Tra le specie che ricorrono all'ibernazione ci sono i pipistrelli, i roditori, ma soprattutto gli orsi, alcuni tipi di primati e persino diverse specie di lemuri, capaci di portare i battiti cardiaci da 300 a circa sei al minuto e di respirare una volta ogni dieci secondi. La maggior parte degli animali che ricorrono all'ibernazione sono di piccola taglia, perché la loro superficie corporea, molto estesa rispetto al volume, rende difficoltoso mantenere la temperatura (la ricorrenza del Giorno della Marmotta, celebra proprio la fine dell'ibernazione dell'animale, per tradizione segnale dell'arrivo della primavera). Eccezione importante sono gli orsi: durante l'autunno mangiano in modo vorace, aumentando il loro peso, scavano per qualche giorno una tana e vi si accomodano per l'inverno, in modo da ammortizzare la mancanza di cibo nella stagione rigida. Il cambiamento climatico però li mette in difficoltà, sconvolgendone spesso le abitudini, con esemplari che si risvegliano troppo presto per il caldo anomalo. I ricci vanno in ibernazione durante l'inverno, ma c'è una sottospecie, il riccio orientale (Erinaceus concolor) che vive in zone più calde e si protegge durante l'estate attivando una stato simile chiamato estivazione. Il torpore è innescato dall'ipofisi, una ghiandola a secrezione interna, che stimola il pancreas a secernere una maggiore quantità di insulina. Agendo sul tasso glicemico, si stimola il consumo degli zuccheri nel sangue, che garantiscono ai ricci la sopravvivenza durante il letargo. Anche i rettili ricorrono all'ibernazione, ma in modo diverso. Mentre i mammiferi in questo periodo non rispondono agli stimoli esterni (o lo fanno molto lentamente), serpenti e bisce si risvegliano prontamente e possono reagire. Il fenomeno è poco studiato in questi animali a causa delle difficoltà di misurazione delle oscillazioni dei dati relativi al metabolismo, minimi nell'ibernazione rispetto allo stato normale. Glenn Tattersall, professore di scienze biologiche della Brock University in Ontario, Canada, ha condotto uno studio in cui rileva un crollo del battito cardiaco da 30 battiti al minuto a 1-2 battiti, indice che anche questi animali sopprimono le loro funzioni metaboliche.
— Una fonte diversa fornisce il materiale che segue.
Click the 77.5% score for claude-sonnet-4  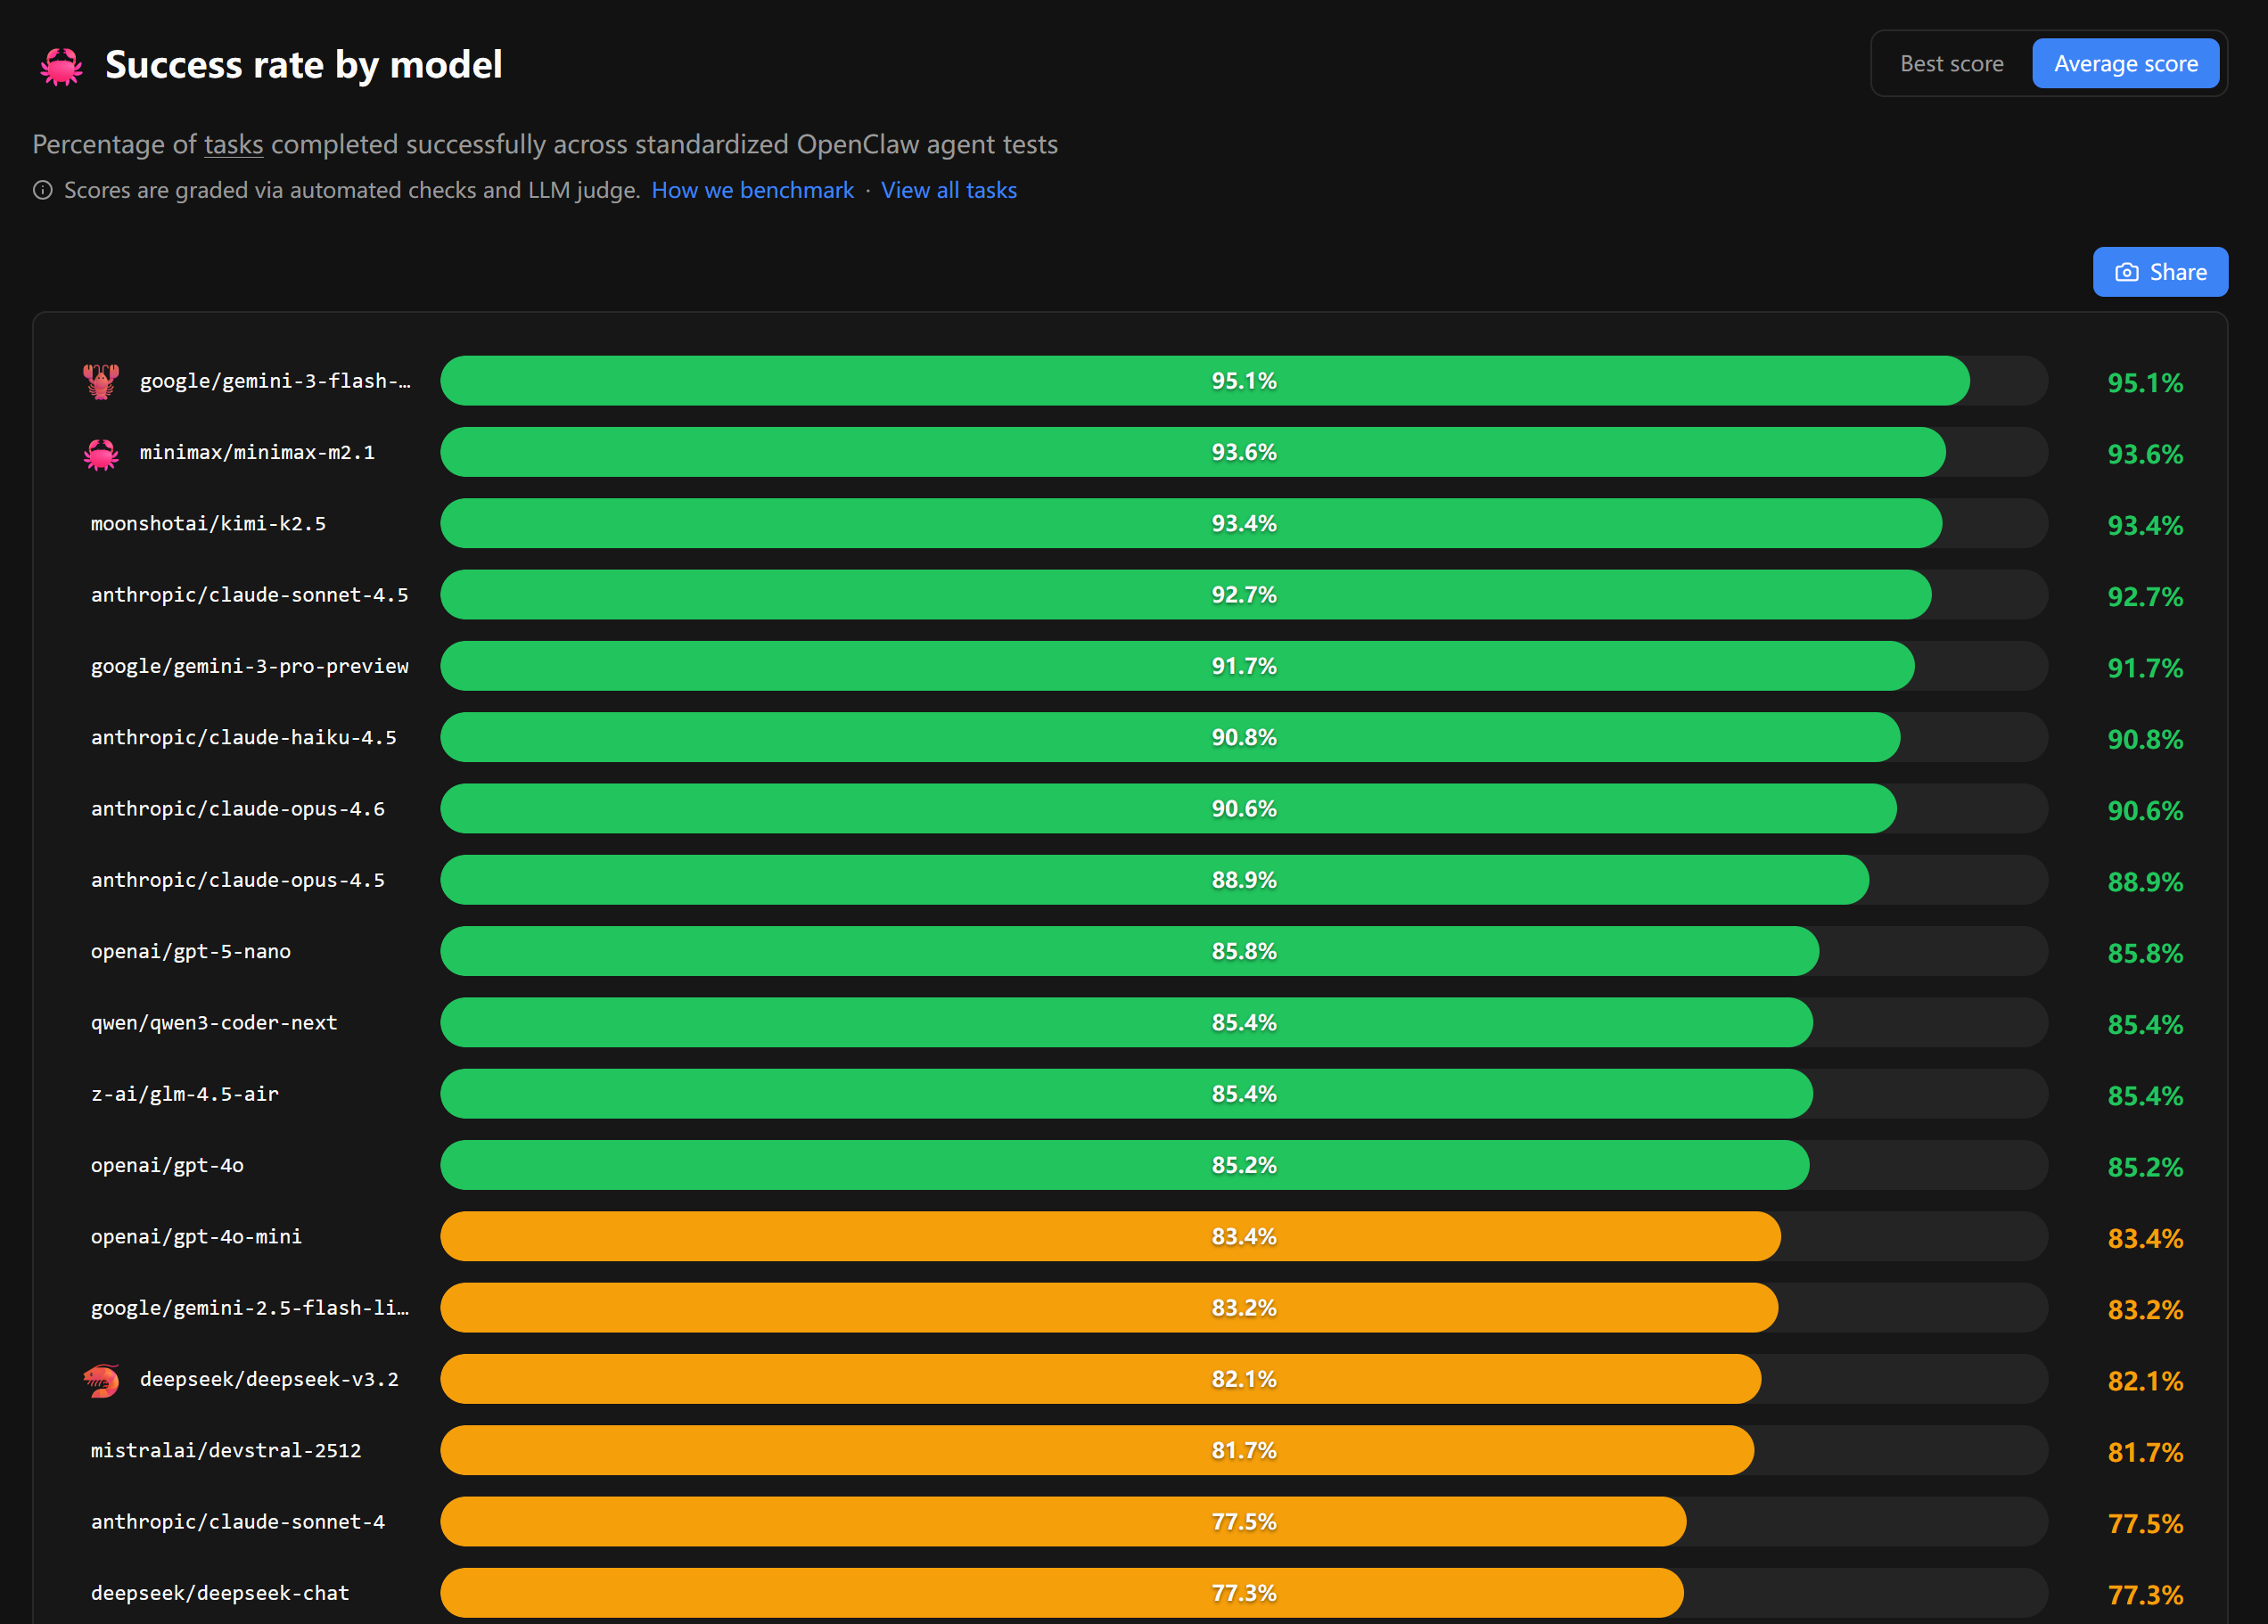(x=2144, y=1523)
In letargo, ma non per il freddo

Tra gli animali che sostengono il maggior numero di giorni di ibernazione verrebbe naturale assegnare il titolo al ghiro, che riesce ad assopirsi anche fino a 11 mesi. I dati di un esperimento documentato nel volume "Biology of Bats" di William Wimsatt, tuttavia, incoronano una specie di pipistrello, capace di un'ibernazione, seppur indotta, di 344 giorni. Proteggersi dal freddo non è l'unico motivo alla base dell'ibernazione: per alcune specie si parla di estivazione, un letargo che scatta per combattere il caldo. Molti animali si entrano in questo stato di torpore per sopperire alla mancanza di cibo, come fa l'echidna in Australia, che iberna dopo gli incendi. L'ibernazione è spesso una strategia di protezione, dato che permette all'animale di non emanare odori, di non fare rumori o movimenti che possano attirare l'attenzione dei predatori. Secondo uno studio condotto dall'università di medicina veterinaria di Vienna, i piccoli mammiferi hanno molte più possibilità di morire quando sono attivi che non durante l'ibernazione.